Our Down-to-Earth God

Then an angel of the Lord stood before them, and the glory of the Lord shone around them, and they were terrified. –Luke 2:9 (NRSV)

It’s funny how you can look at something a hundred times or more and then one day someone will point out something you hadn’t noticed and the whole thing looks different to you.  That happened to me last week when a colleague pointed out one simple word in Luke’s Christmas story that had always just flown right by me.

Stood.

The angel stood before them.  On the ground.

In all the years of reading or hearing this Christmas story I had always imagined this angel and the subsequent multitude of the heavenly host hovering in the air.  I think the Christmas Carols taught us to picture it that way.  Angels we have heard on high.  It came upon a midnight clear, that glorious song of old, from angels bending near the earth.  

But that’s not what it says in the Gospel of Luke.  The angel stood before them.

If you were a shepherd in a field on a dark night, it would be pretty unsettling to have an angel appear in the air above you making announcements, but at least if the angel is in the air there’s some distance between you—a separation between your environment and the angel’s.  But if the angel suddenly appears in front of you standing on the same ground you’re standing on, shining with the glory of the Lord… well I think my knees would turn to rubber.  And then imagine what it feels like when the whole multitude of the heavenly host is suddenly surrounding you and singing Glory to God.

Angels in the air feel slightly safer than angels on the ground.  If the angels are above, that means that they came from above.  It means that heaven is “up there” somewhere.  But if the angels appear standing in front of us or behind us or around us, what does that say about heaven?  Could it be that heaven, the dwelling place of the angels, is not just “up there” but also here, with us?  Around us?  Could it mean that the angels of God are standing near us all the time and they simply choose not to show themselves?  Or that we’re just blind to their presence? Could it mean that this ground we walk on and build on and live on is also part of the dwelling place of God—so holy ground?

The angels didn’t bend near the earth.  They stood on it.  

We have this tendency, we humans, to want to separate the material from the spiritual, the divine from the physical.  We are such binary, black and white thinkers in a universe that’s full of colors.  We want to put borders on oceans.  And we certainly seem to want a border between heaven and earth.

We seem to be most comfortable when there’s a little distance between us and angels, a little distance between us and God.  That seems to be the way most people talk about it, anyway.  “Put in a good word with the man upstairs,” they say.  And then there’s that song: “God is watching from a distance.”

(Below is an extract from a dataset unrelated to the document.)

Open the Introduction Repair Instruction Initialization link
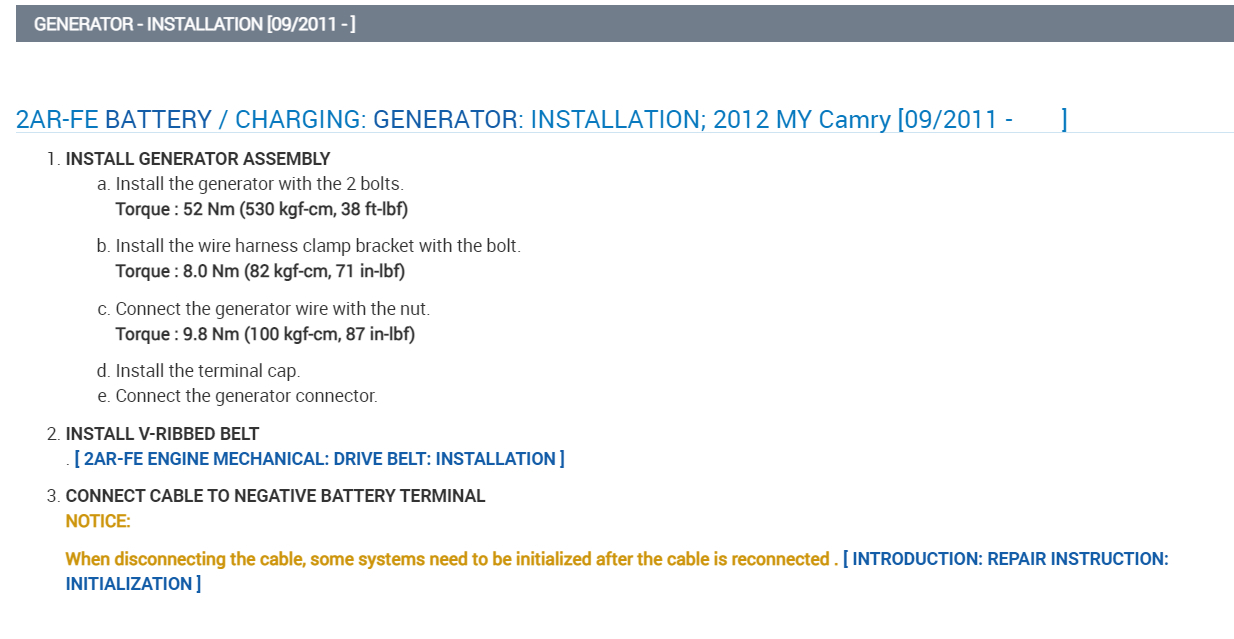 [x=1005, y=559]
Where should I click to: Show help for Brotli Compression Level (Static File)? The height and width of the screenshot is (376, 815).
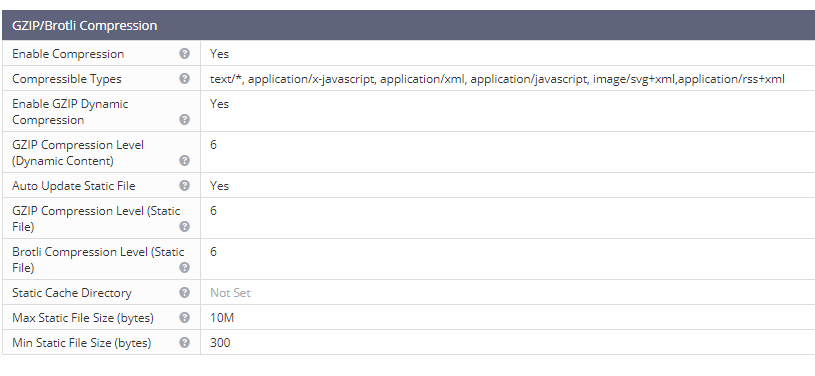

But that’s not what Christianity says.  That’s not what Christmas says.  The Word became flesh and lived among us, and we have seen his glory, the glory as of a father’s only son, full of grace and truth.  In him the fullness of God was pleased to dwell.  Not from a distance, but right in front of us.  As one of us.

We have trouble seeing the presence of God, seeing Christ in creation.  We have trouble seeing Christ in each other.  We even have trouble understanding Christ in Jesus.  How can Jesus be both divine and human?  We struggle to wrap our minds around that idea, so we have a tendency to make him either all human or all divine.  We picture that baby in the manger with a halo, and it doesn’t cross our minds that he might need to breastfeed and need his diapers changed.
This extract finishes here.